NATO should actively counter the Kremlin’s claim that the Western military alliance is expanding with the aim of threatening Russia, says a former U.S. ambassador to NATO.
Russia’s new national security strategy, signed by President Vladimir Putin earlier this year, identifies NATO expansion as the number one threat to Russia. It says that the alliance, led by the United States, is intensifying military activities in NATO member countries and “moving military infrastructure closer to Russia’s borders.” The Russian strategy paper also claims that by implementing a “policy of containment of Russia” through “political, economic, military and informational pressure,” NATO is “attempting to maintain dominance in global affairs.”
Former U.S. Ambassador to NATO Kurt Volker says that the Kremlin is continually pressing its narrative against the West, claiming that NATO broke its promises to Russia.
“Russia has this narrative that NATO promised to never expand, never to put military infrastructure on the territory of new members,” Volker told VOA’s Georgian service. “Russia feels that NATO is threatening Russia and it has the right to defend itself and its citizens; it claims that there was a coup d’état in Ukraine and NATO was pushing Ukraine into NATO and Russia had to intervene in order to save Ukraine. All of this is completely wrong, completely false.”
Volker says if NATO lets this narrative stand without a forceful Western response, it will give the impression that the Kremlin’s argument has merit.
He is urging NATO to take a unified stance and develop a clear strategy toward Russia at its Warsaw meeting in July.
Russia changes the equation
Mamuka Tsereteli, director of the Central Asia and Caucasus Institute, a Washington-based think tank, says Russia’s strategy towards the West has changed significantly in the past decade.

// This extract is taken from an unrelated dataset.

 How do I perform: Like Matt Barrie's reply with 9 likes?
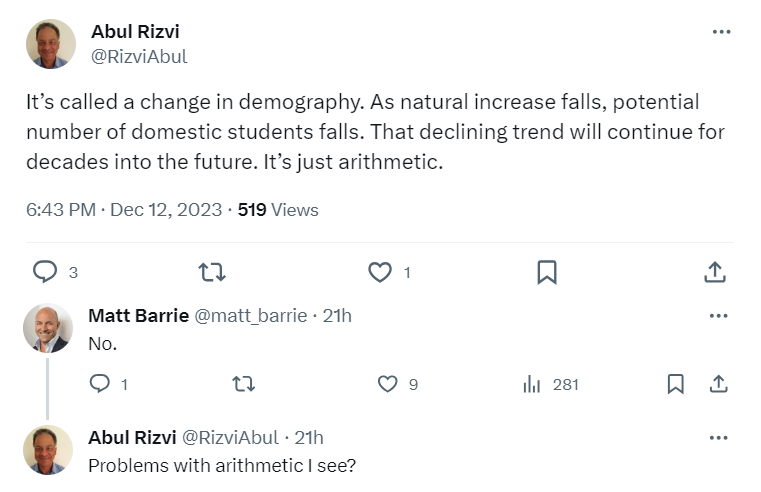[388, 384]
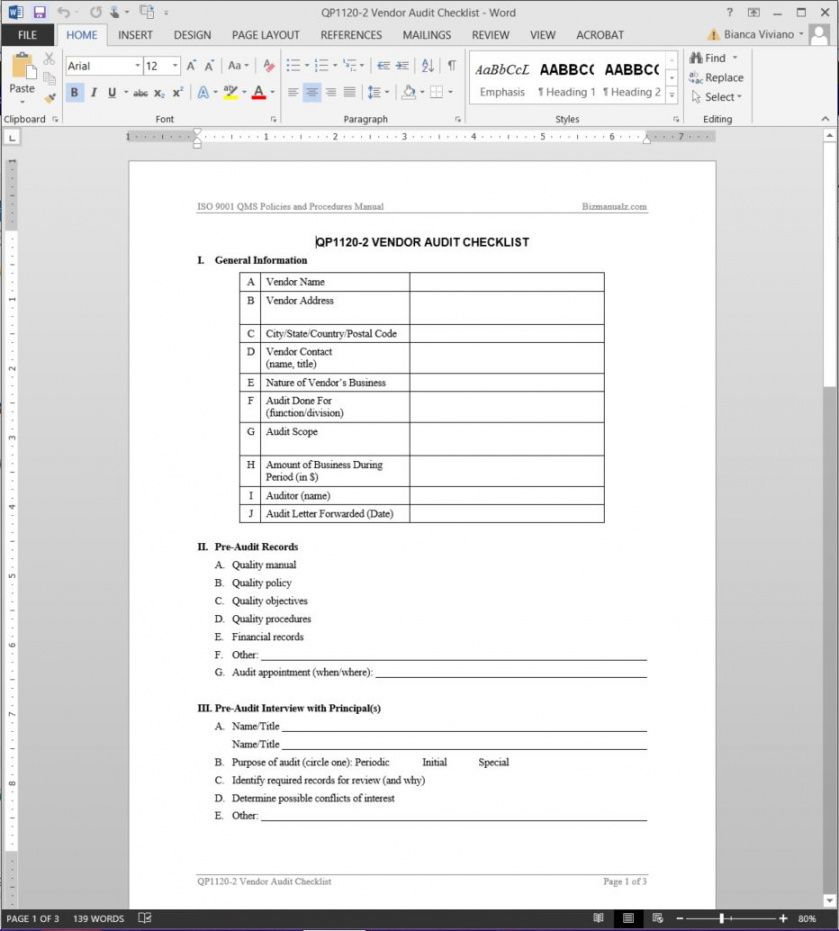839x931 pixels.
Task: Click the Increase Indent icon
Action: (x=403, y=66)
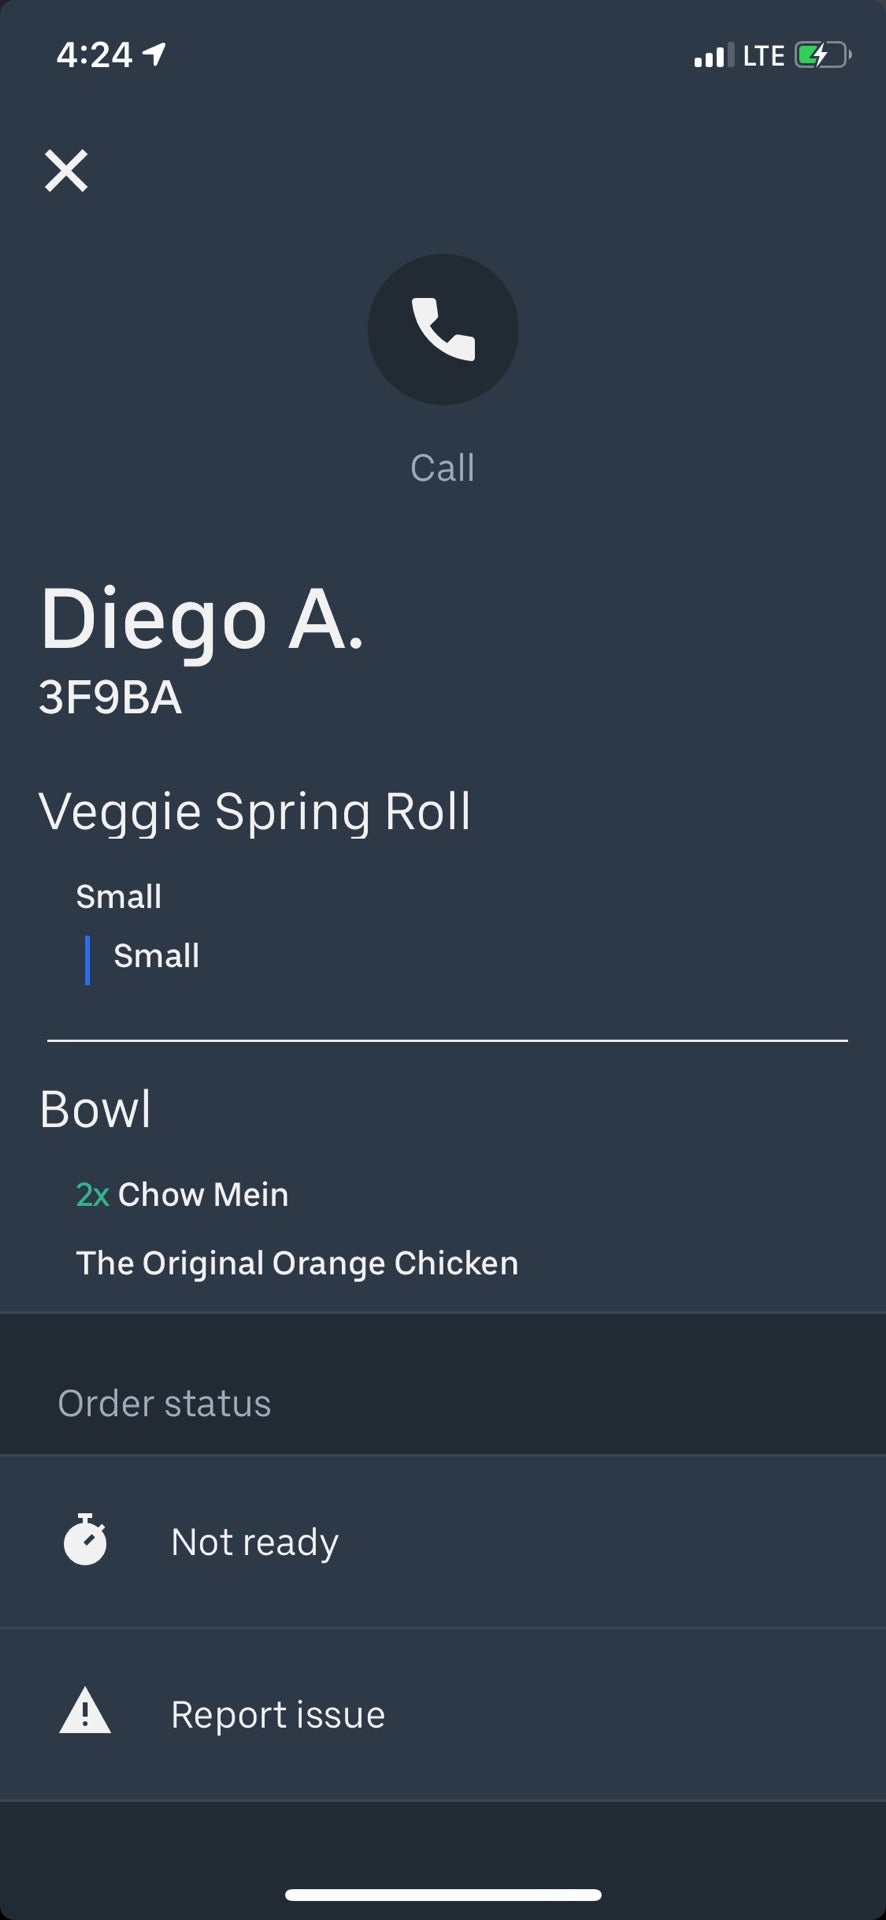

“Russia is trying to change the European security architecture,” he told VOA. “In this new environment, Russia would like to have a veto right on every country’s decision to join NATO or the European Union. This is a violation of those countries’ sovereign rights to choose their future. Russia is trying to get consent from the West on this approach.”

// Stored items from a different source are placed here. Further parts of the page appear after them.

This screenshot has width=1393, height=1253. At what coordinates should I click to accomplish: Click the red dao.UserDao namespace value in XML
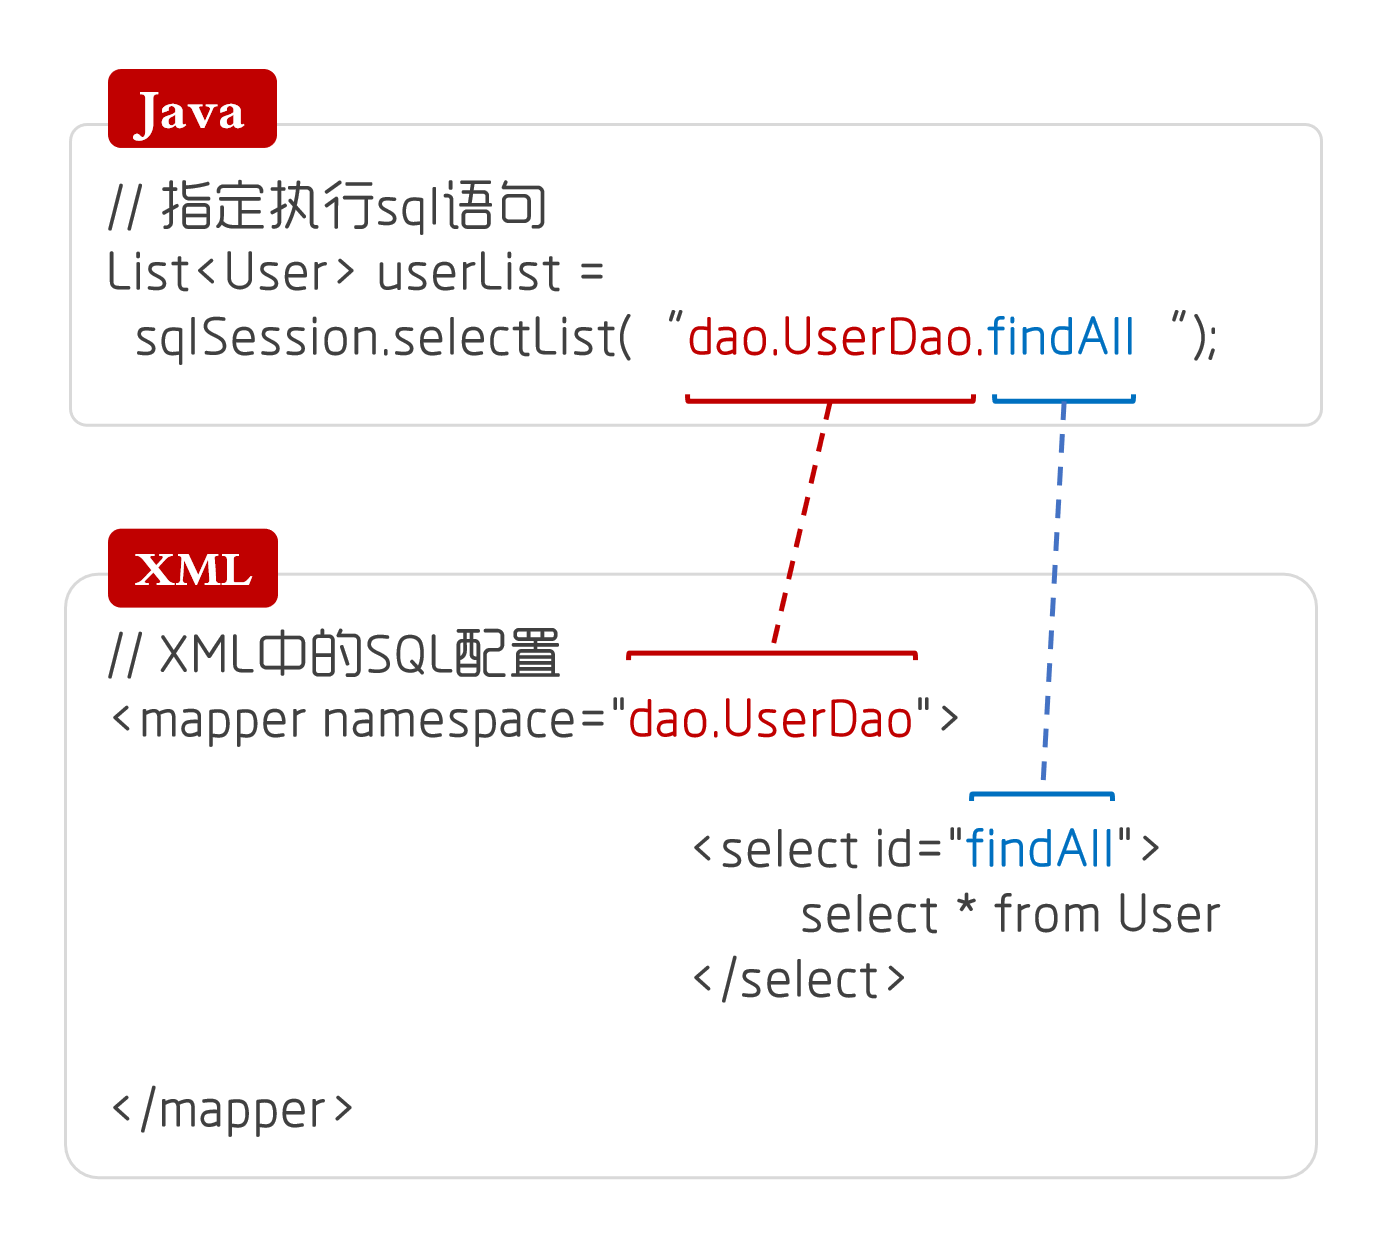[x=770, y=720]
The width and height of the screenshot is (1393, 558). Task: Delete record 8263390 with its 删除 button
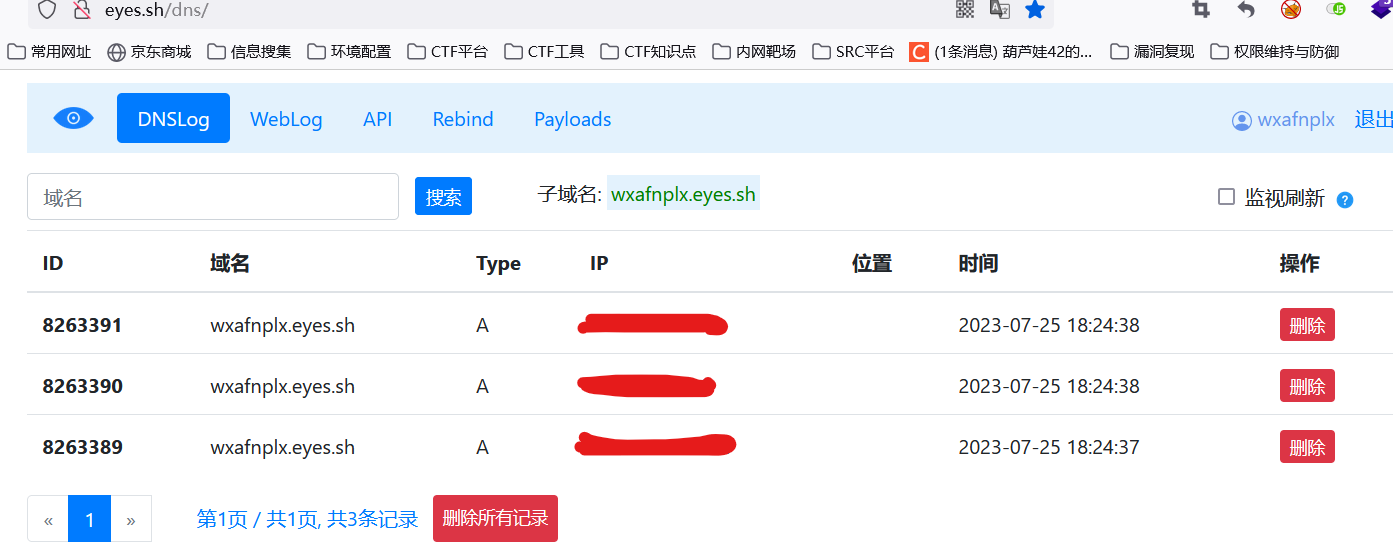coord(1306,386)
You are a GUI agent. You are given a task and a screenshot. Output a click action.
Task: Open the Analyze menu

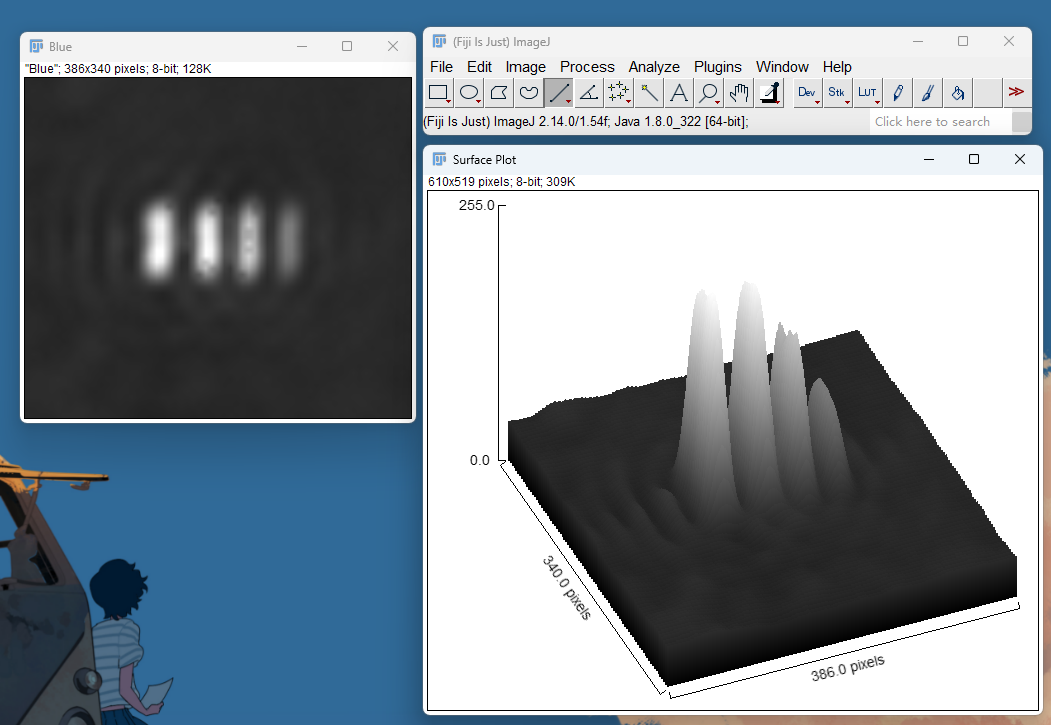[654, 67]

In the NATO-Russia Founding Act, signed on May 27, 1997, the alliance agreed that “in the current and foreseeable security environment,” NATO will carry out its collective defense mission using existing military infrastructure “rather than by additional permanent stationing of substantial combat forces.”
Since then, the security environment has changed dramatically. In 2008, Russia invaded Georgia and recognized two of its regions – Abkhazia and South Ossetia – as independent states. In 2015, it annexed Crimea. The Kremlin has been supporting separatists in eastern Ukraine for more than two years. In addition, Russia has violated many of the agreements signed with the West, including the Charter of Paris for a New Europe, the Vienna Document, the Conventional Forces in Europe Treaty, the Budapest Memorandum and others.
Volker says it is important to explain that NATO is a defensive alliance that is not threatening anyone, and that NATO enlargement is a long process in which free people in independent countries work together to build their own security – not a NATO-led effort to acquire territories to encircle Russia. The West, he says, should continue to explain and discuss these issues publicly.
“Our leaders tend to duck away from these issues,” Volker said. “They do not want to provoke a confrontational atmosphere with Russia, whereas Russia is quite happy to have a confrontational atmosphere…By acceding Russia’s argument, or letting the Russian narrative stand, it gives an appearance of credence to that narrative. It is very important for Western leaders to push back very forcibly instead.”
The Warsaw Summit is scheduled to take place July 8-9.